Work required: Nothing but the lines from the one containing "The width and" to the final line of the entries should appear, copied exactly and without pictures.

[Supplied records — start]

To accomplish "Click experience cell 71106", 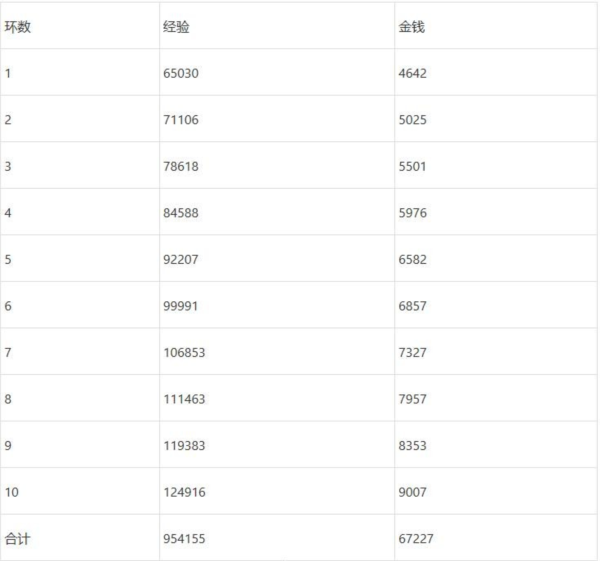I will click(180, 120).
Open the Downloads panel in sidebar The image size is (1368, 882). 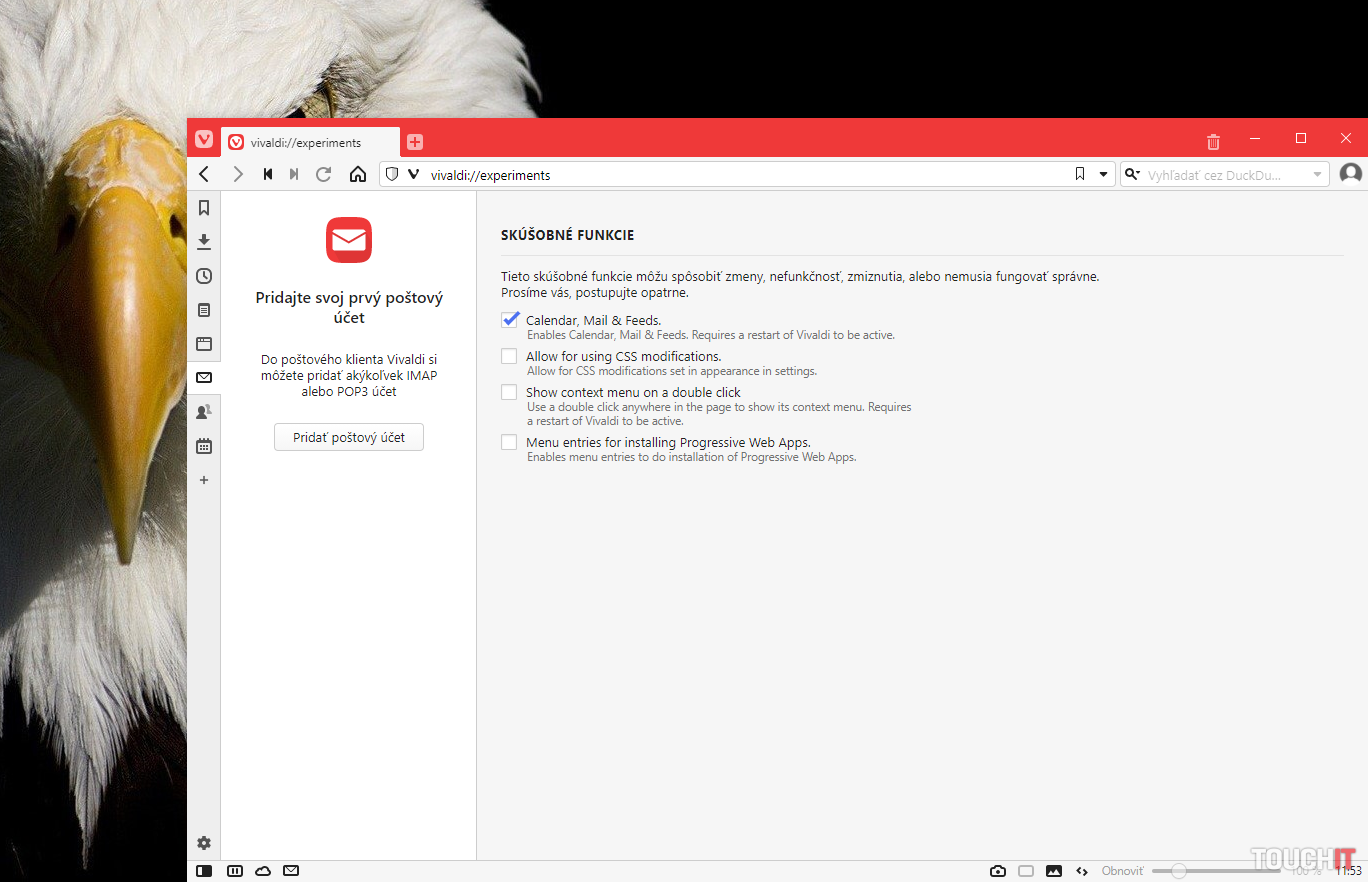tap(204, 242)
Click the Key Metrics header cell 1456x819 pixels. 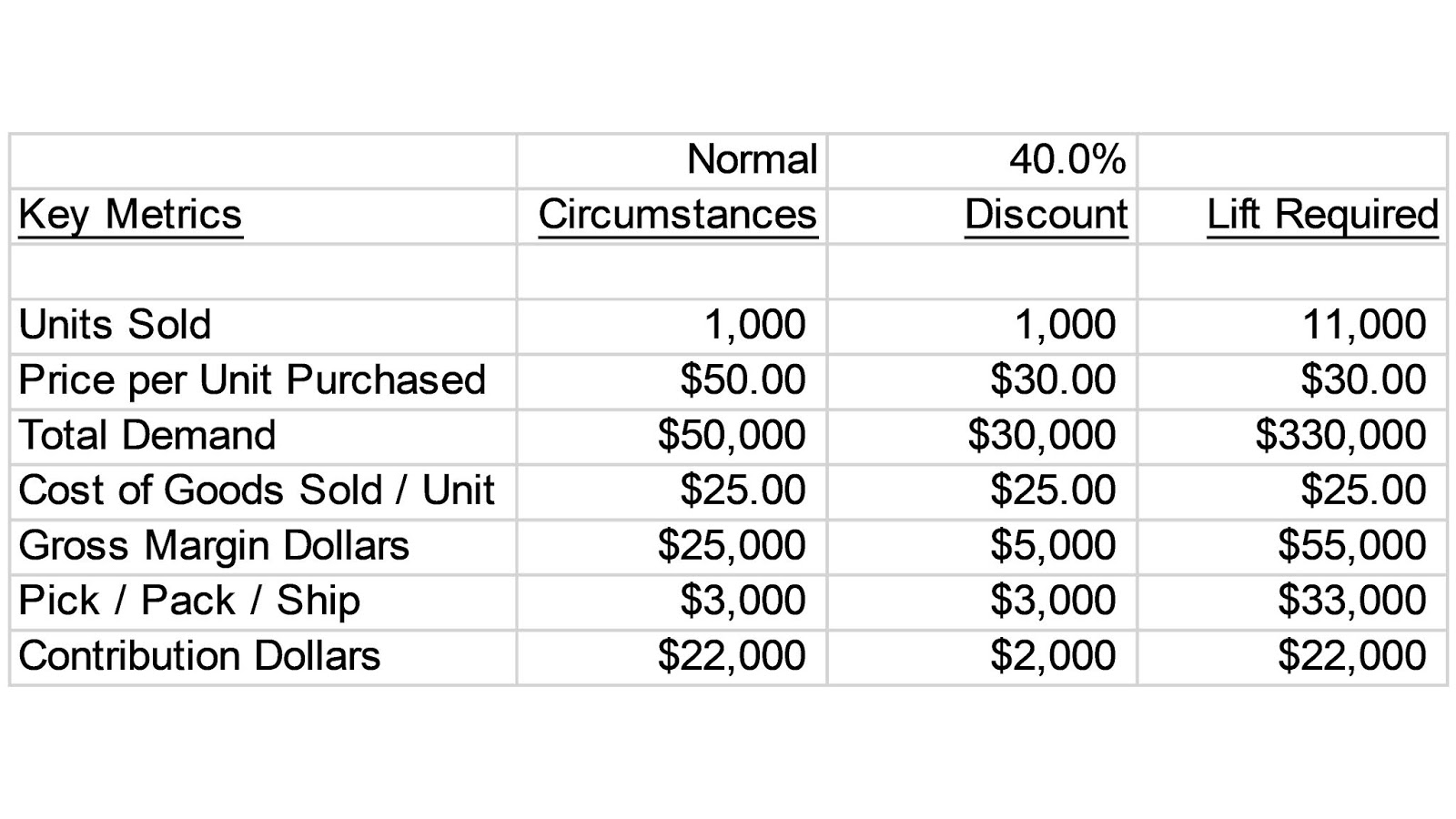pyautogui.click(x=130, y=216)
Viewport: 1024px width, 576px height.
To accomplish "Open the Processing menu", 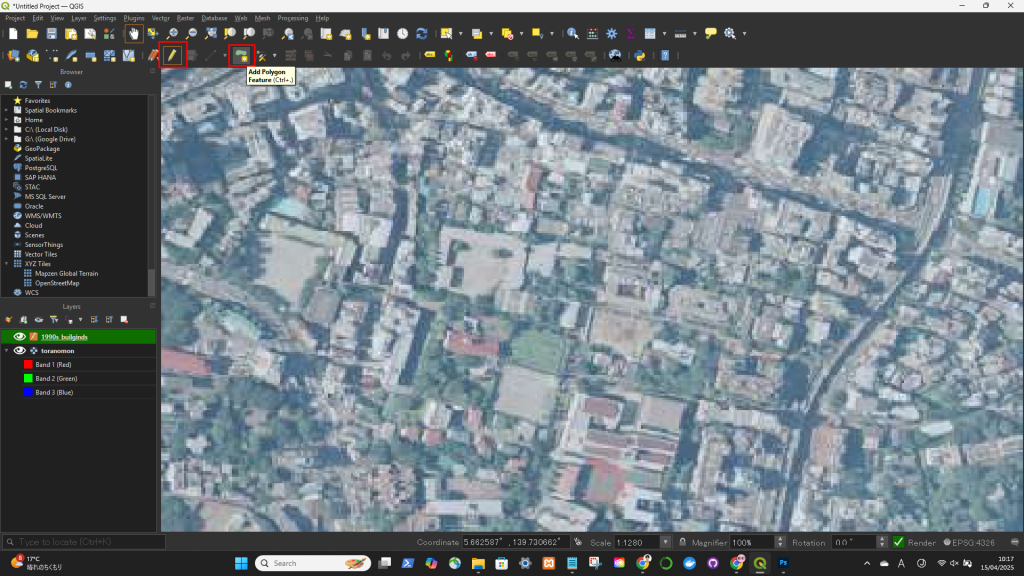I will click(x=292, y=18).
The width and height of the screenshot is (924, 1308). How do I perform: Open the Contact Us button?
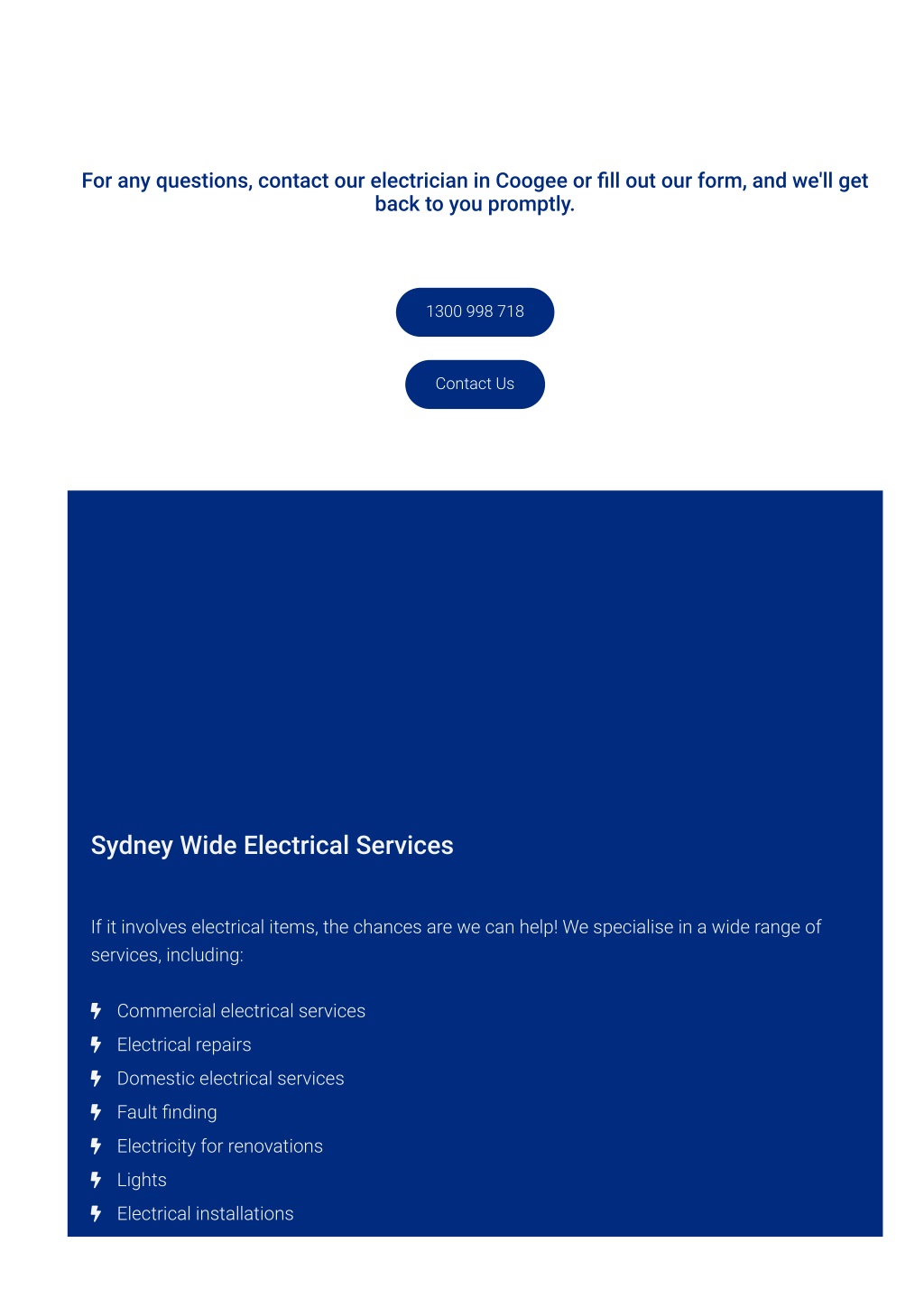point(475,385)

[Supplied records — finish]

Result:
The width and height of the screenshot is (924, 1308). How do I perform: Open the Contact Us button?
point(475,385)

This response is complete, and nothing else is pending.